***** Seçilen bölüm
Şehirden kaçmayı başaran bir Sudanlı, el-Arabi el-Cedid’e yaptığı açıklamada şunları söyledi: “Faşir halkı işkence, açlık, zulüm ve katliamla karşı karşıya. Yaşlıları ve çocukları taşıyan hayvan arabaları bile hedef alınıyor.”
Bir diğer sığınmacı ise, “Faşir bir hayalet kente dönüştü. Ulaşım hem tehlikeli hem de çoğunlukla yasak. Gıda hazırlamak için kullanılan mutfaklar yok edildi, pazarlar kapandı, özellikle yaşlılar ve çocuklar için hayat dayanılmaz hale geldi” dedi.
Bir diğer tanık, milislerin halkın evlerini de yağmaladığını, sahip oldukları her şeyi çaldıklarını aktardı.
Faşir’deki hayır mutfaklarından sorumlu Muhammed Osman ise, “Bu mutfaklar halkın tek sığınağıydı. Hızlı Destek Güçleri geldikten sonra içlerindeki tüm kaynaklar tahrip edildi, çalışanların çoğu katledildi” dedi. Osman, “Teröristler insanları kasıtlı olarak aç bırakıyor. Biz tüm çabamızı gösterdik ama fayda etmedi” diye ekledi.
Kaçmayı başaran siviller, milislerin insanlardan şehri terk edebilmek için büyük meblağlar talep ettiklerini, kadınların ise üzerlerinin aranarak para, takı ve cep telefonu gibi eşyalarının alındığını anlattı.
BAE’li paralı askerlerin Sudanlı kadınlara yönelik cinsel saldırıları
Faşirli Aişe İsmail, kızıyla birlikte şehirden kaçarken yaşadıkları dehşeti şöyle anlattı: “Hızlı Destek Güçleri’nin kadınları arayacağını ve onlara saldıracağını asla düşünmemiştik. Kadınlara para ve altın için tecavüz ediyorlar. Oysa bu şehirden kaçanların hepsi aç ve susuz.”
İsmail, “Durum tamamen kontrolden çıktı. Teröristler kadınlardan para koparıyor. Genç erkekler için bile fiyat biçiyorlar; örneğin bir gençten 500 bin Sudan lirası fidye alıyorlar, bunun karşılığında eşine ve çocuklarına çıkış izni veriyorlar, ama kendisini rehin tutuyorlar” dedi.
**********
→ **Görev tanımı**
Lütfen Faşir'deki tanıklıklarla ilgili yukarıdaki bölümden "Bir diğer sığınmacı" ile "şeyi çaldıklarını aktardı." arasındaki kısmı, bu iki ifade de dahil olmak üzere, hiç değiştirmeden yazın.
***** Çıkarılan veriler
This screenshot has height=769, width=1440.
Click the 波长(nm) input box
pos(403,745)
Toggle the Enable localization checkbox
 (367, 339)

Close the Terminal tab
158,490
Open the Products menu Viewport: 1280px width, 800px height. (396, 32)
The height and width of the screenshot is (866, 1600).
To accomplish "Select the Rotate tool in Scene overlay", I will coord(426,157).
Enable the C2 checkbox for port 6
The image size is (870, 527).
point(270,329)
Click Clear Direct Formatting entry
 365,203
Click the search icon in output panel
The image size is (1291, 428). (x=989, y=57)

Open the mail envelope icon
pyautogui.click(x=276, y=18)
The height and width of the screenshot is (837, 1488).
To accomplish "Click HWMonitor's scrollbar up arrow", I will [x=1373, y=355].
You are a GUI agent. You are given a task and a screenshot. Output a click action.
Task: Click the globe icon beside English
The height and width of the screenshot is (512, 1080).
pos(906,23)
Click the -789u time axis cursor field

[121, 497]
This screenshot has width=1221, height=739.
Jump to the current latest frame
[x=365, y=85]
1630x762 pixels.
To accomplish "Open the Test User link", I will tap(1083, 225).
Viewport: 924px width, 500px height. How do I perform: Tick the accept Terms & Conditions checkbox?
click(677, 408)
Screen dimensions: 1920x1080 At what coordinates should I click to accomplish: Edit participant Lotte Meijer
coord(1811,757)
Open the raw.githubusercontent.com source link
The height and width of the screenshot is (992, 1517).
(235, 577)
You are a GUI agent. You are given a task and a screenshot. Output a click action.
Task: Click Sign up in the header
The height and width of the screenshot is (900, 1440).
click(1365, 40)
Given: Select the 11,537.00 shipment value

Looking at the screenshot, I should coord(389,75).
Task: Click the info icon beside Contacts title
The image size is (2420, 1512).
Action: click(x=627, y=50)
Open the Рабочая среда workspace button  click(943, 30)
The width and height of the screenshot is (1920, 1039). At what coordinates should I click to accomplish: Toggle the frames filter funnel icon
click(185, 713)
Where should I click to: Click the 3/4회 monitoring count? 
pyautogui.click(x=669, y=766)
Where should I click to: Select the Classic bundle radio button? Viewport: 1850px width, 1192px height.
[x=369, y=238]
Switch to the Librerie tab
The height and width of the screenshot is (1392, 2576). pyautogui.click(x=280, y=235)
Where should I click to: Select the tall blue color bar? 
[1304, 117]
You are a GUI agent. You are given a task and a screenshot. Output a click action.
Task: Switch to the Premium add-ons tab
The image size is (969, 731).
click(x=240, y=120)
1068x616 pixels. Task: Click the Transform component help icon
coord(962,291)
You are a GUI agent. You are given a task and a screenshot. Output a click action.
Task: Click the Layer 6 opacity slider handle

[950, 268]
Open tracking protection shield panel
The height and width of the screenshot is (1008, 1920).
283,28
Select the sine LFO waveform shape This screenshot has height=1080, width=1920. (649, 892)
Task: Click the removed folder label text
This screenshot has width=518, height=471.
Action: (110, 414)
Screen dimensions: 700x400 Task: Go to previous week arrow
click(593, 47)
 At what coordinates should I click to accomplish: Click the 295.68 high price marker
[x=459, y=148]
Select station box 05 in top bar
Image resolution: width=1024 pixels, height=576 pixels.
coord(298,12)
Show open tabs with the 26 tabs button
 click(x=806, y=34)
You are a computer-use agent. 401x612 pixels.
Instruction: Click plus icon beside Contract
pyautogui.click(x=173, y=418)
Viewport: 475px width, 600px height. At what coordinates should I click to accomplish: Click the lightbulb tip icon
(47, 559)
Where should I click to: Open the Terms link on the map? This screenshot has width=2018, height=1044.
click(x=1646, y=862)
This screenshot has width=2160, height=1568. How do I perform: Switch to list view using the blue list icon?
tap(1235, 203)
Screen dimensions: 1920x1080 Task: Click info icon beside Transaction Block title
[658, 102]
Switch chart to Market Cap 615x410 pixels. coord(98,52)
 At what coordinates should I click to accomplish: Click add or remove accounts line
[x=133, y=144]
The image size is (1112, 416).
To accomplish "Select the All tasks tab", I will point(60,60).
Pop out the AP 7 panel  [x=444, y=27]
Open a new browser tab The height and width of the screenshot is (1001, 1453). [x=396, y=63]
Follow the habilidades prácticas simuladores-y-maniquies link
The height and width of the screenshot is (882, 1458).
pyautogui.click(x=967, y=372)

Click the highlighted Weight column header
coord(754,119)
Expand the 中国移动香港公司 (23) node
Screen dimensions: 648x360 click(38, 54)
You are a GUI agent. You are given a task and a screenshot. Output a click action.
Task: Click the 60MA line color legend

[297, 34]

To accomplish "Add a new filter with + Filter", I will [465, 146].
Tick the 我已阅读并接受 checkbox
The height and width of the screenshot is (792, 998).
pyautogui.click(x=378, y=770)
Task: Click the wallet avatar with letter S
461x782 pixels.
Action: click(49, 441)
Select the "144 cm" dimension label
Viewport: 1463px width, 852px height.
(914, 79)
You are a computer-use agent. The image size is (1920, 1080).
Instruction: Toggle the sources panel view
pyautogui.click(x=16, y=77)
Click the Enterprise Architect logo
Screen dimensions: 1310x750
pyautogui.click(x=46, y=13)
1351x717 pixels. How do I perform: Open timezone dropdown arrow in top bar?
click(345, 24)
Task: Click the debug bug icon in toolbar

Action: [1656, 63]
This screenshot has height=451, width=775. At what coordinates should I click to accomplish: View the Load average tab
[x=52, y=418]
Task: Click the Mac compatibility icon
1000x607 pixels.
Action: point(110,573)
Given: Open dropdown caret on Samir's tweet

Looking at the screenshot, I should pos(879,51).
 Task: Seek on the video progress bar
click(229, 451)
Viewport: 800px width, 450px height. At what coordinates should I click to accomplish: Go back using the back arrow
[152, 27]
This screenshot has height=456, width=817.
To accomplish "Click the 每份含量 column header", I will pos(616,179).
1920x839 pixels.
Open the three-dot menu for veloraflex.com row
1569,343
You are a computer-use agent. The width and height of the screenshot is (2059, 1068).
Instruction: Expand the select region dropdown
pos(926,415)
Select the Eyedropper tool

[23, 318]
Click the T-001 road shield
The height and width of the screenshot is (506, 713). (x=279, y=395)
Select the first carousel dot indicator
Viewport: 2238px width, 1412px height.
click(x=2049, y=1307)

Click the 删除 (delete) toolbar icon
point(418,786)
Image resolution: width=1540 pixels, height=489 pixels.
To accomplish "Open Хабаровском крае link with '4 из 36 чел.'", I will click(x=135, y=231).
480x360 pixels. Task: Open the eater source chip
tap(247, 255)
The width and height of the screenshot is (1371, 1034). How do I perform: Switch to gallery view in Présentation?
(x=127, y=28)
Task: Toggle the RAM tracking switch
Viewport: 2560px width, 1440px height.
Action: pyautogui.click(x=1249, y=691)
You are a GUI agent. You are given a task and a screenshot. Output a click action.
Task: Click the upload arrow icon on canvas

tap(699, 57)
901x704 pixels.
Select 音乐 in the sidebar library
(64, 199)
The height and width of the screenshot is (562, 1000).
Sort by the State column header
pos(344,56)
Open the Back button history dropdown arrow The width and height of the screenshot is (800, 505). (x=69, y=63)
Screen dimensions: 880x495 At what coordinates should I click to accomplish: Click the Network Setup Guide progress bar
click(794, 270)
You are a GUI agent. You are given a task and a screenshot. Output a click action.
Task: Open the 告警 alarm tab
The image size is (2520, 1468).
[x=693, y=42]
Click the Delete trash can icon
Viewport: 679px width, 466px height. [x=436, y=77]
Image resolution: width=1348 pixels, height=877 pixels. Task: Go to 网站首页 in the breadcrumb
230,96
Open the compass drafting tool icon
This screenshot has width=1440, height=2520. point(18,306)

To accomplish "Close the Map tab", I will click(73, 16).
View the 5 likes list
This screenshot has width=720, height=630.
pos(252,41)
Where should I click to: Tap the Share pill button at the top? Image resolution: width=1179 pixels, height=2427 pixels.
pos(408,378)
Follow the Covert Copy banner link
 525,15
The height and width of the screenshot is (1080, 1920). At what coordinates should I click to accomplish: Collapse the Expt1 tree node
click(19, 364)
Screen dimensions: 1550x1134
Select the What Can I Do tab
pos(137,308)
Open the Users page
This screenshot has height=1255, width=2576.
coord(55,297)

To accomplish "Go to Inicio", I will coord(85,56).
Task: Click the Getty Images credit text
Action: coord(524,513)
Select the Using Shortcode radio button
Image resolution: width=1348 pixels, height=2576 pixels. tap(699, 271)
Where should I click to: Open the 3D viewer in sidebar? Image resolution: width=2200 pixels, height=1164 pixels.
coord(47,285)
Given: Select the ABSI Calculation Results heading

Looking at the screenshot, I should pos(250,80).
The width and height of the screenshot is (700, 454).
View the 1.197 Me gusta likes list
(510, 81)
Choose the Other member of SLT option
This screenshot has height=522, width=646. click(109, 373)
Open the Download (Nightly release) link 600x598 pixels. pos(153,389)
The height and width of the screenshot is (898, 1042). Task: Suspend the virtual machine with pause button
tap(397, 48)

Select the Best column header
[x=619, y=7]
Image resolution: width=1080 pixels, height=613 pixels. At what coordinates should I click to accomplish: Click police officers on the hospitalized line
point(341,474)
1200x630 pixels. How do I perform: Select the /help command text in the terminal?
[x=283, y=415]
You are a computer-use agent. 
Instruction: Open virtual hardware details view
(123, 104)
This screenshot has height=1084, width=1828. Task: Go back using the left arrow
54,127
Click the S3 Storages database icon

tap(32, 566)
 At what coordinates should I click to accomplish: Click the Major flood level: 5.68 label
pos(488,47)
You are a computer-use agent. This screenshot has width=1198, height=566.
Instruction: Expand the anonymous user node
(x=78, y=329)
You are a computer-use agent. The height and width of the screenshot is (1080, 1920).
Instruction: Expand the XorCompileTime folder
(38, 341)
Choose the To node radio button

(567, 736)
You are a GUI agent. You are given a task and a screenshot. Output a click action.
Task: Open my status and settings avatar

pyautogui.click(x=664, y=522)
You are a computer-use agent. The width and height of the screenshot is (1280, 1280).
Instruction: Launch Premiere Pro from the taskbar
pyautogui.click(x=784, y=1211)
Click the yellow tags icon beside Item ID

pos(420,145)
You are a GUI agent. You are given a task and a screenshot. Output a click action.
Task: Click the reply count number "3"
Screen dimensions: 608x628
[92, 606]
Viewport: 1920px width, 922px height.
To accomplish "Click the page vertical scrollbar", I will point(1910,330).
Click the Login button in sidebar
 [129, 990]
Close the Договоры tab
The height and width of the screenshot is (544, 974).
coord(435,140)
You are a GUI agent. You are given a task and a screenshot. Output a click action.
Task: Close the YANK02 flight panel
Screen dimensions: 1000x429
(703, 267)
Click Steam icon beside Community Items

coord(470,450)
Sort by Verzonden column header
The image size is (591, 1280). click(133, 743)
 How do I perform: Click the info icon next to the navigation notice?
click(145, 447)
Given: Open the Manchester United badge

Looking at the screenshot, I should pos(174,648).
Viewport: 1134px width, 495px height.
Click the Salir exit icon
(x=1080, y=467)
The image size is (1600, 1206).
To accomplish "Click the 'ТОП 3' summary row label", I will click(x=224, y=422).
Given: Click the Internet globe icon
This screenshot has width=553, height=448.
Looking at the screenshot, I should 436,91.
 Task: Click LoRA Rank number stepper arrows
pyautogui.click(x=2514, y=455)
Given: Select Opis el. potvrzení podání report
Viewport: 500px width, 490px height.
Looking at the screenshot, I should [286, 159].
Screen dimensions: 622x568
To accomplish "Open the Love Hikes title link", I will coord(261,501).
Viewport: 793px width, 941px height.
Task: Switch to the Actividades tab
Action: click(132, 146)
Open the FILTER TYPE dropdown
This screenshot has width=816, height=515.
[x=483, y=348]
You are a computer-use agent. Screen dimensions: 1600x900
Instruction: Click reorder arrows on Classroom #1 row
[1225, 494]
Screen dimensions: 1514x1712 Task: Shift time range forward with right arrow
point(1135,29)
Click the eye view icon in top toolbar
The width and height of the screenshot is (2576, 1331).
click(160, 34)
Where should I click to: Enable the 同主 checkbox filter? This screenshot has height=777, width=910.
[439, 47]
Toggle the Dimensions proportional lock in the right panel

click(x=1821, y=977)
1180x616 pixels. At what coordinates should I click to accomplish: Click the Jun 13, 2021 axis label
**********
→ **Görevin çıktısı**
Bir diğer sığınmacı ise, “Faşir bir hayalet kente dönüştü. Ulaşım hem tehlikeli hem de çoğunlukla yasak. Gıda hazırlamak için kullanılan mutfaklar yok edildi, pazarlar kapandı, özellikle yaşlılar ve çocuklar için hayat dayanılmaz hale geldi” dedi.
Bir diğer tanık, milislerin halkın evlerini de yağmaladığını, sahip oldukları her şeyi çaldıklarını aktardı.